→ **WORK TASK**: Your answer must be the line containing "You are a GUI" and each following line to the end of the listing below, copied exactly, with pictures removed and nothing added.

→ **AVAILABLE DATA**:
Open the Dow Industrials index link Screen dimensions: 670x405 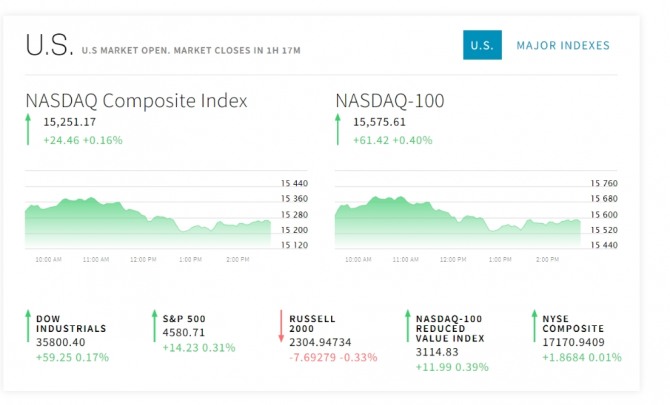pos(71,323)
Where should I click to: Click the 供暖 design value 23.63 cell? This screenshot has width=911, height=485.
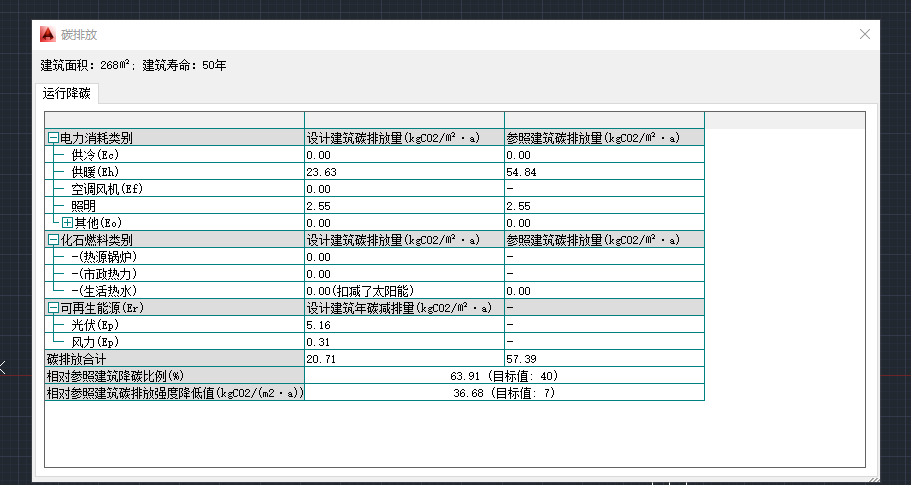coord(320,172)
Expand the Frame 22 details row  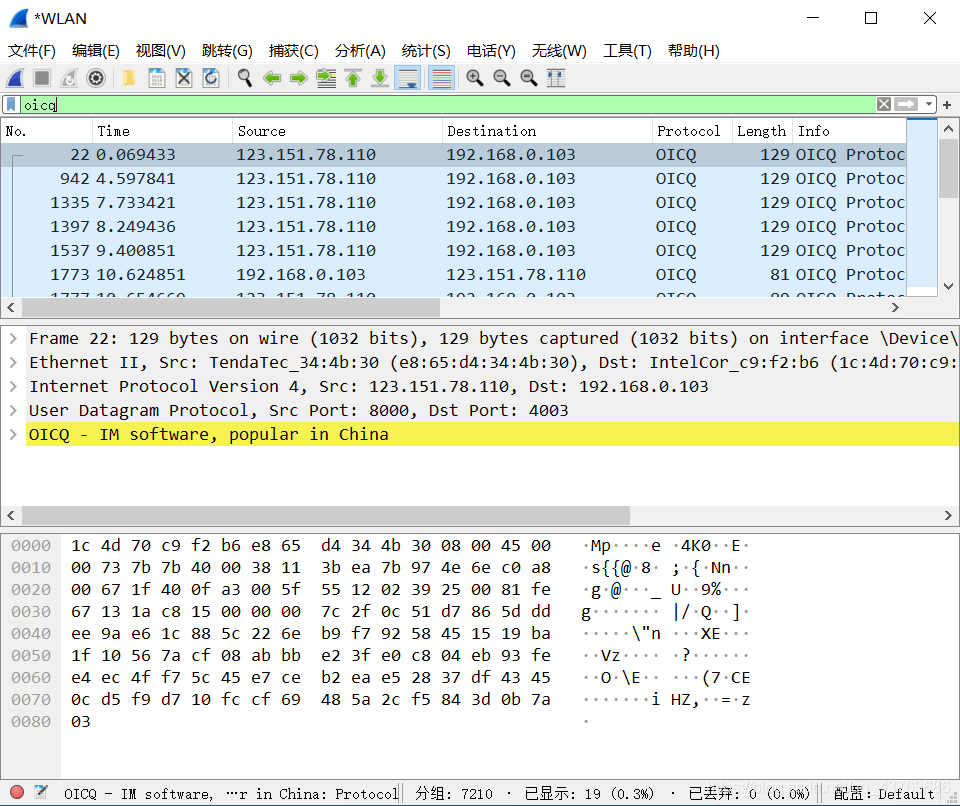[13, 338]
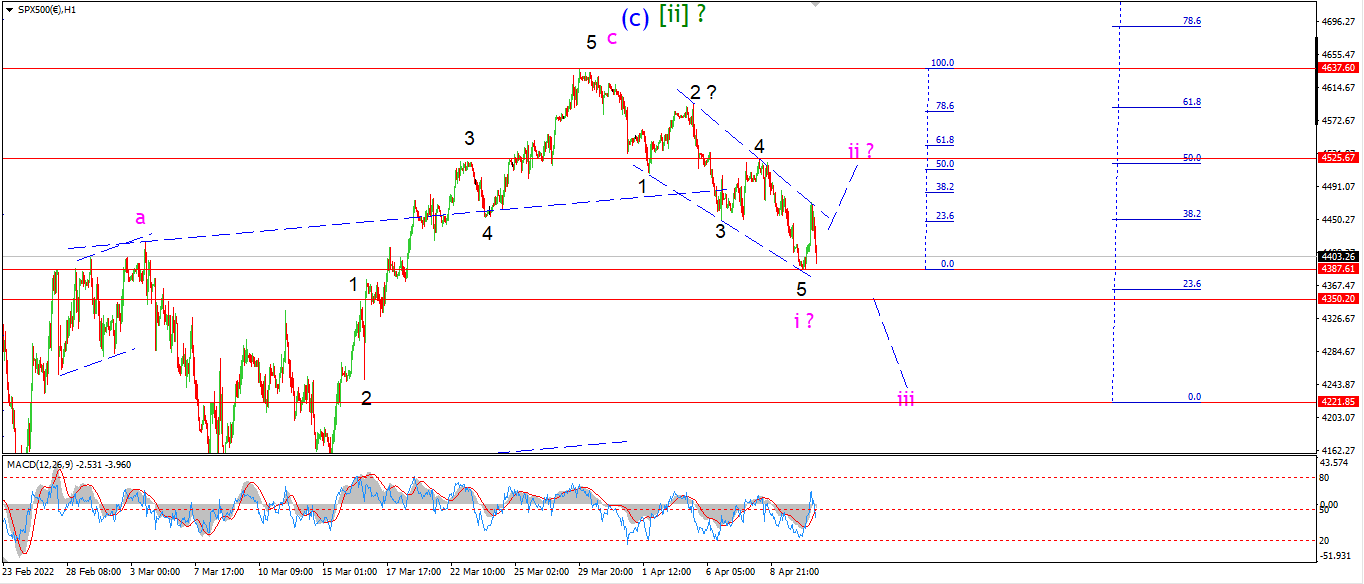1364x584 pixels.
Task: Click the magenta 'i ?' label below wave 5
Action: [803, 320]
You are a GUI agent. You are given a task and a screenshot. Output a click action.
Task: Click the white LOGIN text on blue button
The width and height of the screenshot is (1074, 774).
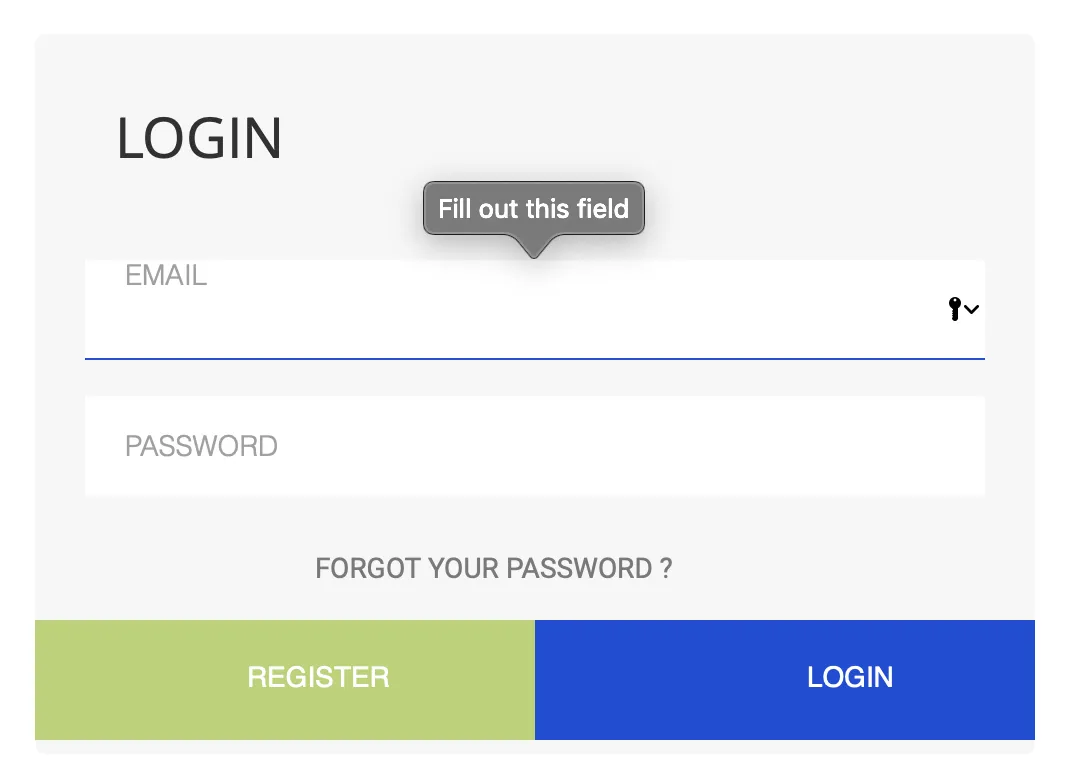point(849,677)
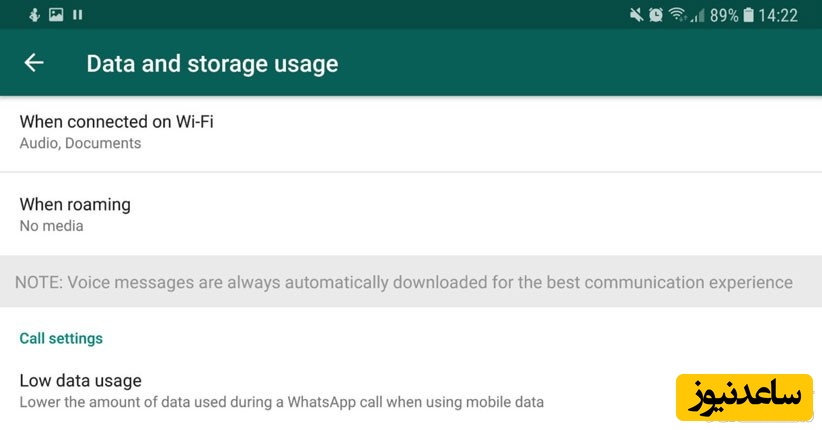Tap the alarm clock status icon

click(x=656, y=15)
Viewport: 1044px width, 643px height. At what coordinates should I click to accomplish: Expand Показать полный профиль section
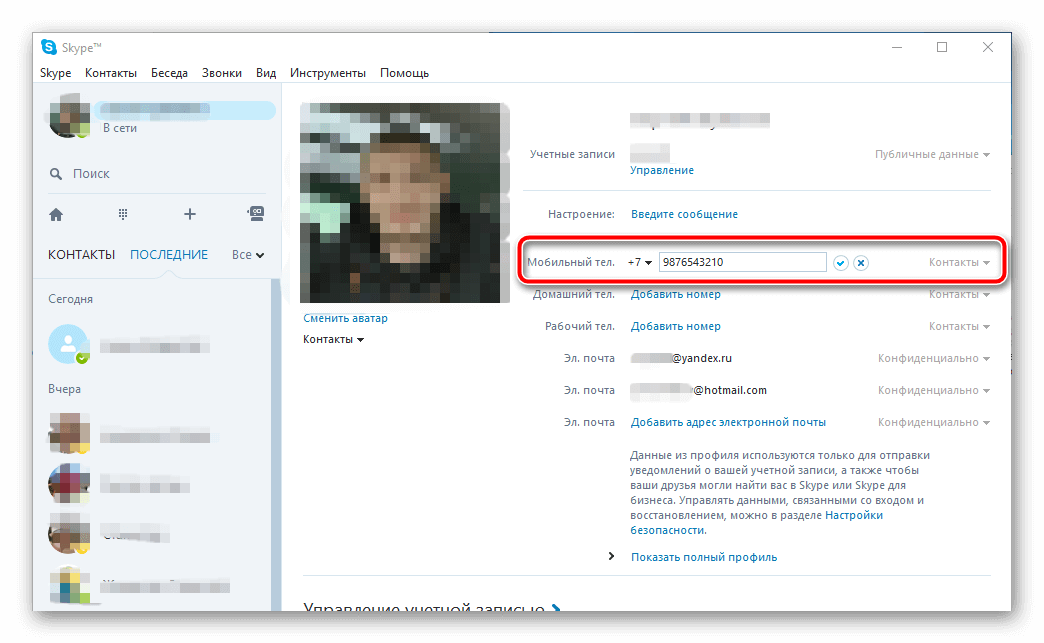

→ **EXERCISE RESPONSE**:
You are a GUI agent. You are given a task and a screenshot. Output a click action.
Task: Click the white LOGIN text on blue button
The width and height of the screenshot is (1074, 774).
point(849,677)
Tap the alarm clock status icon

click(x=656, y=15)
Viewport: 1044px width, 643px height. At what coordinates should I click to accomplish: Expand Показать полный профиль section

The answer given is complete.